Introduction

Non-steroidal anti-inflammatory drugs (NSAIDs) are widely used in the treatment of rheumatoid arthritis and inflammatory diseases. However, long-term use of NSAIDs has been associated with gastrointestinal bleeding and nephrotoxicity (Omar et al., 1996). Anti-inflammatory activity of non-steroidal anti-inflammatory drugs (NSAIDs) is mediated by inhibition of Cyclo-oxygenases, which results in decrease production of prostanoids, i.e. prostaglandins, prostacyclins, and thromboxane. This mechanism is believed to account for both therapeutic as well as adverse effects of NSAIDs. Two forms of COXs have been identified—COX-I and COX-II. While COX-I is expressed in most of body tissues, COX-II is present with low or undetectable levels in some tissues (Sandhu, 2003). The beneficial anti-inflammatory and analgesic activities are based on the inhibition of COX-II, but the gastro-intestinal toxicity and other side effects are due to the concurrent inhibition of COX-1 (Gupta, 1999). Agent which inhibits COX-II, while sparing COX-1 represents a new therapeutics goal for development of safer NSAIDs (Hawkey, 1999; Khannaa et al., 1997; Boehm and Smietana, 1996; Li et al., 1995; Manivannan et al., 2004). Pharmacological inhibition of COX can provide relief from pain and inflammation (en.wikipedia.org/wiki/cyclooxygenase). Pharmacological inhibition of PGs not only play a central role in inflammation, but also regulate other critical physiological responses, i.e. blood clotting, ovulation initiation of labour pain, nerve growth, and development (Singh et al., 2010) (Fig. 1).

Fig. 1
figure 1

Binding mode of compound I into COX-II

Methods for predicting activity modes of organic molecules to protein receptors are widely used within drug discovery efforts. Ligand docking is typically achieved by generating a number of orientations (or poses) of a ligand within the active site, scoring of poses and identification of one or more poses that closely approximate the bioactive conformation. The bioactive conformations are determined by X-ray crystallography (Poulsen et al., 2008). Docking algorithms are also used for identifying putative binders from virtual chemical databases and for estimating the binding affinity of protein–ligand complexes (Prasanna et al., 2009).

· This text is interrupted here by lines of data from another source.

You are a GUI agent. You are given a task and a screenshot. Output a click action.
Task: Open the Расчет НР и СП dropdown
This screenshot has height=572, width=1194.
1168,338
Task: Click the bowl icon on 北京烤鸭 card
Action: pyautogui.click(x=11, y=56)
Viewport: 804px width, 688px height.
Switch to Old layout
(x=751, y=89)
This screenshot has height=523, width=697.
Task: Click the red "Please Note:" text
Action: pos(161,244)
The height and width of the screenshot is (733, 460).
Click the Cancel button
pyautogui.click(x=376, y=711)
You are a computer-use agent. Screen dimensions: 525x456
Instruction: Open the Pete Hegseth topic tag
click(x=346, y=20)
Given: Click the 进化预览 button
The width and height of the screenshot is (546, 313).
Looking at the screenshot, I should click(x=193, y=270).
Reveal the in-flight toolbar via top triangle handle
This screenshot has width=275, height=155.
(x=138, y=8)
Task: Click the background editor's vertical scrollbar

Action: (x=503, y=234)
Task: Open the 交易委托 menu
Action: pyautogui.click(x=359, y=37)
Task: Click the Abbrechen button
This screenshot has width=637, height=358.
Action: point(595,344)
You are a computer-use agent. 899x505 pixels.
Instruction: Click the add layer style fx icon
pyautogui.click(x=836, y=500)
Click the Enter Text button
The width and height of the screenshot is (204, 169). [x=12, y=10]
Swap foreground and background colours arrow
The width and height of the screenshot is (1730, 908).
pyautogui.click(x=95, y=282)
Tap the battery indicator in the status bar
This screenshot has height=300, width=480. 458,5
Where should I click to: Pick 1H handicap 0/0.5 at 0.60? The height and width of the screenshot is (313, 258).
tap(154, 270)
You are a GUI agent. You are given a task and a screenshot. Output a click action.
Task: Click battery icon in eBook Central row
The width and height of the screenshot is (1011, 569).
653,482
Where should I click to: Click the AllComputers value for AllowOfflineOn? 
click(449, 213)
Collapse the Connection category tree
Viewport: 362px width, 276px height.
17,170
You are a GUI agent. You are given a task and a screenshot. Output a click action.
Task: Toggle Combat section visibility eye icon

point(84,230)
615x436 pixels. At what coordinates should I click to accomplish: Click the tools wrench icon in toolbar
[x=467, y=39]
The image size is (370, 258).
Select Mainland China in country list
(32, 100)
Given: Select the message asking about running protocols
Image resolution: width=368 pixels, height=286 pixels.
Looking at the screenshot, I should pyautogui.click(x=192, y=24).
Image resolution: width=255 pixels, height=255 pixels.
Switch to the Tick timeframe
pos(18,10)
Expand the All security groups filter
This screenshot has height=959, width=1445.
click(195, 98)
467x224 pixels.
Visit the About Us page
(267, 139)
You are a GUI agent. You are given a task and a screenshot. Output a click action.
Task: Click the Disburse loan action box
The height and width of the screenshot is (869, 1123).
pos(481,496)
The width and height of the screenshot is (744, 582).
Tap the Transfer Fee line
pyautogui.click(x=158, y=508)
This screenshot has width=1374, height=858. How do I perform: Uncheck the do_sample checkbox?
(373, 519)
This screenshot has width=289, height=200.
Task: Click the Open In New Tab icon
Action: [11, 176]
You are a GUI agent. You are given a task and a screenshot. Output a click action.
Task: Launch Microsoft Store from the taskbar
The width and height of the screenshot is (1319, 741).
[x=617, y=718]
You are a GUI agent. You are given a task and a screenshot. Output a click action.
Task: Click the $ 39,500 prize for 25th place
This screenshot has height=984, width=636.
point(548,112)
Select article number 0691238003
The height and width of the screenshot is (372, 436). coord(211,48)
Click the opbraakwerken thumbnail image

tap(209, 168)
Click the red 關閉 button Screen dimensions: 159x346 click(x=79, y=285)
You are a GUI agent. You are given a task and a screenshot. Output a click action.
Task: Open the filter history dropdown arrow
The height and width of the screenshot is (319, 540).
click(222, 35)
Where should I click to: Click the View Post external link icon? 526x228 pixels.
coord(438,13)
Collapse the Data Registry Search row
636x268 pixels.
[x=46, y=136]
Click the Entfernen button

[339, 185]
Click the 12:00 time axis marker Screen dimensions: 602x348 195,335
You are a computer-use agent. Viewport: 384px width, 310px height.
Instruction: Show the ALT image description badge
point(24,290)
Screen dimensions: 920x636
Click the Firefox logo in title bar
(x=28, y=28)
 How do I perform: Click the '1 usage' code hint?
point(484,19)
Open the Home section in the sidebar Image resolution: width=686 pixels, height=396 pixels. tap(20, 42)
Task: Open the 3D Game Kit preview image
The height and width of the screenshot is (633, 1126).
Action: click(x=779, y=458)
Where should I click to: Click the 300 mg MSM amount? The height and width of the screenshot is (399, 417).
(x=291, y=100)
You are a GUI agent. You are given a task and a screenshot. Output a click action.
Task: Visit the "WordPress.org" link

Butenolides, also known as furanones and pyrrolones, are reported to have anti-inflammatory, analgesic, antiviral, and many other medicinal properties (Husain et al., 2005, Khan et al., 2002). Using this background information and our current interest in the ligand–protein binding, we attempted in-silico study of various hypothetical butenolides as COX-II inhibitors, by computational docking method. The compounds which were found to have high glide score and low energy were synthesized and evaluated for anti-inflammatory and analgesic activities. However, only docking studies are presented in this research paper (Figs. 2, 3).

Fig. 2
figure 2

Binding mode of compound II into COX-II

Fig. 3
figure 3

Binding mode of compound V into COX-II

Materials and methods

Docking is a computational method to determine possible binding modes of a ligand to the active site of a receptor. Docking studies has been performed with a set of hypothetical butenolide derivatives using Maestro 9.0 on COX-II (PDB ID 3HS5). The X-ray structures of which were accessed from the protein data bank (PDB). The basic structure of analogues is shown in Table 1. The COX-II (PDB ID 3HS5) X-ray structures were accessed from the protein data bank (PDB) (Fig. 4).

Table 1 Chemical structures of hypothetical compounds used for docking studies
Fig. 4
figure 4

Binding mode of compound VI into COX-II

Ligand preparation

The molecules were built using Maestro 9.0 and converted to 3D structure from the 2D using Lig Prep version 5.5(Maestro version 9). Lig Prep is a robust collection of tools designed to prepare high quality, all—atom 3D structures for large numbers of drug-like molecules, starting with the 2D structures in SD or Maestro format. The resulting structures were saved in Maestro format. The simplest use of Lig Prep produces a single, low energy, 3D structure with correct chiralities for each successfully proposed input structure. While performing this step, chiralities were determined from 3D structure and original states of ionization were retained. Tautomers were generated using Macromodel method discarding current conformers (Fig. 5).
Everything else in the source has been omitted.